The number of long-term lesbian partnerships was less statistically significant in the study

Creatas/iStockphoto.

Last week, Slate published an article by Mark Regnerus about his study of parents who had same-sex romantic relationships. According to Regnerus, the study shows different (and generally worse) outcomes for children whose parents engaged in such relationships, compared to adults who lived with their married, biological parents throughout childhood. Slate also published a critique of the study—and a defense of the data—by William Saletan.

Both writers had more to say, and they agreed to continue the exchange here. What follows is a dialogue, beginning with Regnerus’ response to Saletan’s articles about the study.

Hi Will,

Slate may be a strange venue for a public “peer review” process, but I am willing. The New Family Structures Study (NFSS) was not conceived of in the dark, nor do I have anything to hide. The data are high quality, and yes, a good investment. It’s information, albeit sensitive stuff. At the beginning of the project, I committed to pulling together a group of consultants from left and right, and I did that. Indeed, at the outset I invited several of the authors of important earlier studies on the children of same-sex households, as well as a demographer from the Williams Institute, to be a part of the genesis of the research and survey design process, but they declined. Other quality family scholars—all of whom lean left—took their place. Don’t you think if this were a right-wing conspiracy, it would be headed by someone who’s more savvy, political, one-sided, and predictable than I am? There is no conspiracy here, just a piece of contested social science from a study funded by a pair of organizations many of your readers distrust. Critics are disputing the meaning of the study—a meaning I have not assigned to it—as well as the very nerve to have conducted it in the first place. But I’m glad you’ve seen value in it.

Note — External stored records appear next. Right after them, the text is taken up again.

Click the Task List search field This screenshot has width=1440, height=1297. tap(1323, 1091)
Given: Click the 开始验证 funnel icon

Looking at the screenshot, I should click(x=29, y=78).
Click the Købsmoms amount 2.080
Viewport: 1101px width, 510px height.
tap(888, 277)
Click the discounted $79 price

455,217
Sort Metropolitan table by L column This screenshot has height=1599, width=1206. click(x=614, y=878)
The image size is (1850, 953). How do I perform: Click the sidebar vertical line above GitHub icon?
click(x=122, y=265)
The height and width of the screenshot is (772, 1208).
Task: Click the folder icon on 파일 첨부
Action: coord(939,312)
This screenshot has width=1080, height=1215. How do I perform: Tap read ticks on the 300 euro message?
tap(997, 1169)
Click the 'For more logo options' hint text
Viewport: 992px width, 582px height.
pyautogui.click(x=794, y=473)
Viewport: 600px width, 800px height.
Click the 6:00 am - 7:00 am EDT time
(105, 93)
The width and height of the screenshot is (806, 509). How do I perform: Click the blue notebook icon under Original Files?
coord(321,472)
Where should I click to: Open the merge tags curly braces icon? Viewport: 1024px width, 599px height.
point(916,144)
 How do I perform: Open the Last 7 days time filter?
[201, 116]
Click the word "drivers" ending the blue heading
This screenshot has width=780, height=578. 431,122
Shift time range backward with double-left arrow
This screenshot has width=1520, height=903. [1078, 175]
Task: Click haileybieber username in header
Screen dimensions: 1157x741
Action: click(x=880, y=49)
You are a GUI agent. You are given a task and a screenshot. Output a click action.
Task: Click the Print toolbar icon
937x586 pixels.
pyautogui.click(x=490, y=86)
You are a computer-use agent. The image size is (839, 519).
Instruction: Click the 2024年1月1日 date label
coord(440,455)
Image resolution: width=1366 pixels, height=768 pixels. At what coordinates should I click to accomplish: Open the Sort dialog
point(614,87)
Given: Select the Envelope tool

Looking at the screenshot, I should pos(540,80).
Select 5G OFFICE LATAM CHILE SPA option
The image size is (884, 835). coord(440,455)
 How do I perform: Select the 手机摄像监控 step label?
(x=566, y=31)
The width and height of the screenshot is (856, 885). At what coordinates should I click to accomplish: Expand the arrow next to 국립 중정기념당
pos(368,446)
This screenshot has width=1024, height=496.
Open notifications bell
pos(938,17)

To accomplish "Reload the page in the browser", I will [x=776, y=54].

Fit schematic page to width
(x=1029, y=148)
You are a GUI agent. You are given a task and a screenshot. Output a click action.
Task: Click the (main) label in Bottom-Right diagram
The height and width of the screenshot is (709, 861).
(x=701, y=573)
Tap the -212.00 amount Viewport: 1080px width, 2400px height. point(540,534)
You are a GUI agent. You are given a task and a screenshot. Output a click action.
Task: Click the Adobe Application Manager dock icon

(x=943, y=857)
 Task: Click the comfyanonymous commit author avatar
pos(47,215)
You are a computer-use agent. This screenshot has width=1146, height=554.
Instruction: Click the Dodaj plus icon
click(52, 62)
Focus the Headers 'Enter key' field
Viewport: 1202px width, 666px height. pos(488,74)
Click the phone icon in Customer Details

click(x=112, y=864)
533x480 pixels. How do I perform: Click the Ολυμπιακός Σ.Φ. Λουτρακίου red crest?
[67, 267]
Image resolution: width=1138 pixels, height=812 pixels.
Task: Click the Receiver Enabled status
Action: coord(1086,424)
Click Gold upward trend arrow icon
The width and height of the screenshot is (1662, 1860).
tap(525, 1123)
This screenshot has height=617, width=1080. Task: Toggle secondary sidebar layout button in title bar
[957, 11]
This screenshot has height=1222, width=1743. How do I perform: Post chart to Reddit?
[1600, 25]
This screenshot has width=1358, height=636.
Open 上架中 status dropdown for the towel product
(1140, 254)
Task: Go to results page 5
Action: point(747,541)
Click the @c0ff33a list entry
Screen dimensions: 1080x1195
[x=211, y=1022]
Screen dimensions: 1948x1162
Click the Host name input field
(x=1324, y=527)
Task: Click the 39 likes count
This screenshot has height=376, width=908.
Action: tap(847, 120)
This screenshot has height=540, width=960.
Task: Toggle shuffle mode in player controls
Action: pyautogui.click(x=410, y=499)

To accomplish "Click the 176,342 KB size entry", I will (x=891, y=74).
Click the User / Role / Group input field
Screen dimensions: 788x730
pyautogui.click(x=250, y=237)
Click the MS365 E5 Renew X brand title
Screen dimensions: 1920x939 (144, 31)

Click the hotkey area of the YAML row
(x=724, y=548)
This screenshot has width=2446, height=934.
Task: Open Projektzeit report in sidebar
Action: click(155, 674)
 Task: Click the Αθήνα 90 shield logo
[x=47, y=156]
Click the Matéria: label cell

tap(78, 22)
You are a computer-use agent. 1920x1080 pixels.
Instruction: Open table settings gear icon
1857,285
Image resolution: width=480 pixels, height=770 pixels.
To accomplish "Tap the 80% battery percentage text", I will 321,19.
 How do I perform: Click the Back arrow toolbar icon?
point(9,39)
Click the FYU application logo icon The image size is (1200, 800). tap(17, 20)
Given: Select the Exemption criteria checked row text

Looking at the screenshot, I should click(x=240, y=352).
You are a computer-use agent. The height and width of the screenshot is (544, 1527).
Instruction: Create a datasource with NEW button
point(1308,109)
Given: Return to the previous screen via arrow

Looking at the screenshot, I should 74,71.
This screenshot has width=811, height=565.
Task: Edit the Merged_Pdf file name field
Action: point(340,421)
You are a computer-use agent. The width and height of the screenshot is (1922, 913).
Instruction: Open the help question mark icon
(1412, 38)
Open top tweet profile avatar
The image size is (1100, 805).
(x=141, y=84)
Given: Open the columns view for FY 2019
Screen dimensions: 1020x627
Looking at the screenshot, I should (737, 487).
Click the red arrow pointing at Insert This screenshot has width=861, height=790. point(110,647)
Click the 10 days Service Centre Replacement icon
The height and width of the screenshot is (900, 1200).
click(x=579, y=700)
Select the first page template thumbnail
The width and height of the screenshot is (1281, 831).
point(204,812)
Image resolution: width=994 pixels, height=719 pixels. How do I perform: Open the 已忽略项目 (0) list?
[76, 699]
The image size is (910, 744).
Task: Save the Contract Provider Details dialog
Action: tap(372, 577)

So a good deal of early ire hinges on my construction of LMs, which refers to “lesbian mother,” an acronym I state is not about sexual orientation, but rather about relationship behavior (i.e. the mother has had a same-sex relationship). So why did I group together LMs who raised kids in a coupled relationship with those who may have only been in shorter-term same-sex relationships? Remember, we started with 15,058 random contacts. We had only two cases in which mom and her partner were together for 18 years. We’ve got only six cases where mom and her partner were reported to have stayed together for 10 or more years, and 18 cases for five years. We’re still seriously in small-sample-size territory, prone to making what’s called a Type II error, meaning we could erroneously conclude that there are no differences when there really are. How about those 81 cases wherein respondents reported living with mom and her partner for at least a good share of a year or more? While hardly an ideal sample size, the story there changes little from that which appeared in the study (in which my analytic sample size was 163, and included LMs who lived with their mother and her partner and LMs who did not): 20 out of 40 outcomes reveal simple statistically-significant differences with the “intact bio family,” and 18 after controls. This dip from 24 statistically-significant differences after controls (the number in the study) to 18 differences here appears largely a result of declining statistical power, not genuinely disappearing distinctions.

In fact, the two LM groups (those raising kids while living with their partner in the home, and those raising kids with a relationship partner who didn’t live with them) look pretty similar to each other on most counts. Those young adults who reported LM-and-partner togetherness also reported greater current unemployment, public assistance, and expressed greater insecurity about their family of origin, though they appear to report slightly less depression than those respondents whose parent’s same-sex relationship was never “residential.”

But to be fairer, let’s compare these 81 respondents with the adult children of heterosexual stepfamilies and single parents. The story here too remains as it did in the published study: still a variety of differences. Those 81 children of LMs exhibited statistically-significant differences from the children of hetero stepfamilies and single parents 18 percent of the time. Again, comparable to the story in the published study, yet with an obvious decline in sample size and hence a decline in the study’s ability to detect real differences that may (or may not) exist. So, yes, if you were raised by LMs in the time period measured, there are differences, and that was the only research question I ever pursued.

If I could have, I would have compared stably-coupled LMs and GFs (gay fathers) with everyone else. As I noted earlier, the longer the household stay of the two-LMs, the better the kids’ outcomes appear at face value, but a meaningful statistical comparison of those few is just not possible. Some feel it was unethical to have moved forward once I realized this. That’s extreme, a standard to which research prior to this study has not been held. I thought the information we could learn deserved a hearing.